Thanks to Michelle Oldfield for administrative support; the facilitators, Mandy Coombes, Clair Hobbs, Daksha Myrie, Dawn Swan and Stephen Withers; Coventry Sports and Leisure Centre; and to the families who took part. The materials for this programme were developed by Candida Hunt and the University of Warwick. Candida Hunt developed the training programme, trained children and parent group facilitators and facilitated the parents’ groups. Professor Jane Barlow, Chris Burrows, Dr Laurel Edmunds, Dr Krystyna Matyka, Dr Anita Morgan and Elizabeth Wilcock sat on the Research Advisory Group which provided advice and support for the development of the programme and the evaluation.

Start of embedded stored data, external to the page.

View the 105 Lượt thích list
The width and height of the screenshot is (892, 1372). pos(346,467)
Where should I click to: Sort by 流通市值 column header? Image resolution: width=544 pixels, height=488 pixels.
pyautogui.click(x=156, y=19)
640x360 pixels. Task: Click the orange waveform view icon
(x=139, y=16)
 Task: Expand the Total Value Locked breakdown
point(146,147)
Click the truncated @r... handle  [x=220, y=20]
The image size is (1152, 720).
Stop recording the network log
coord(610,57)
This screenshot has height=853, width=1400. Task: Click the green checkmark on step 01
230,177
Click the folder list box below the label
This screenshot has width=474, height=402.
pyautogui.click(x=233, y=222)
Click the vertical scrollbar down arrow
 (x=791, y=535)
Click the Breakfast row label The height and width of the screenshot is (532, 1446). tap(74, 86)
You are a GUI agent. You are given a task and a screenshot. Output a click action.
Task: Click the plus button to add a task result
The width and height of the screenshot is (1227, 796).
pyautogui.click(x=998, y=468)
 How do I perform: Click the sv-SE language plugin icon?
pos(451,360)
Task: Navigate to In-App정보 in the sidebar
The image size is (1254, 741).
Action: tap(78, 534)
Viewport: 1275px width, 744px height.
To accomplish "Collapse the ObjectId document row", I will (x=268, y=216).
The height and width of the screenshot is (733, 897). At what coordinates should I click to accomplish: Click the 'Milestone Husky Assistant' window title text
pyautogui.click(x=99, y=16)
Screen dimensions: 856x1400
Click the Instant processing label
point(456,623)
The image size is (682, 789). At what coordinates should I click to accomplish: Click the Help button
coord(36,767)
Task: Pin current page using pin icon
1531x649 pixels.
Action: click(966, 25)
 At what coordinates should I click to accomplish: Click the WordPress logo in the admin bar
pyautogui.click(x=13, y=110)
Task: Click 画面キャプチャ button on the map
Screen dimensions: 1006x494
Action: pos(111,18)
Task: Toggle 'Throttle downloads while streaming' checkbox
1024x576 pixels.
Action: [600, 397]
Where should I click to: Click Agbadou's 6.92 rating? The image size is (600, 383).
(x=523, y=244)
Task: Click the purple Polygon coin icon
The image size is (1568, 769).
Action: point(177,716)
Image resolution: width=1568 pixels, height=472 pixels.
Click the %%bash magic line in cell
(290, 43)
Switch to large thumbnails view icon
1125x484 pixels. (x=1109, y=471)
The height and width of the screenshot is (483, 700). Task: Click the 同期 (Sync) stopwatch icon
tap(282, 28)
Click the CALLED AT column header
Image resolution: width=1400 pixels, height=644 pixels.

Dr Moria Golan provided advice on the development of the programme.

Appendix A

Details of the Families for Health programme

Parents’ programme

The approaches used included facilitated discussion, role play, goal setting, skill practice, a solution focused approach rather than a focus on problems, and homework. The topics covered included support with both parenting skills and family lifestyle. Parenting skills topics included giving praise, raising self-esteem, positive discipline, consistently enforced family rules, relationships’ education, emotional health and developing autonomy. Family lifestyle topics included controlling the child’s eating environment to limit exposure to unhealthy foods, making healthy choices available, food labels, portion sizes, family meal times; cooking advice and the opportunity to try new foods; decreasing sedentary behaviour (eg, limiting TV); and increasing sustainable physical activity.

Children’s programme

There were three components. First, information on healthy eating using the Balance of good health,19 and emphasis on food labels, trying new foods and practical food preparation (served at the mid-session break with parents). Second, circle time enabled discussion of the emotional aspects of the children’s lives and of living with obesity, to develop their emotional literacy, raise self-esteem and build confidence. Third, emphasis was given to physical activity aimed at increasing activity levels by participation in games, new physical activities that could be sustained, and the use of pedometers to encourage 10 000 steps per day.



  • Funding: The development and piloting of the Families for Health (FFH) programme was funded by a Public Health Initiative award from the Department of Health. Coventry Teaching PCT supported the pilot both practically and financially.

  • Competing interests: None.

  • Ethics approval: The project was approved by Coventry Research Ethics Committee (NHS) and registered with Coventry Teaching PCT.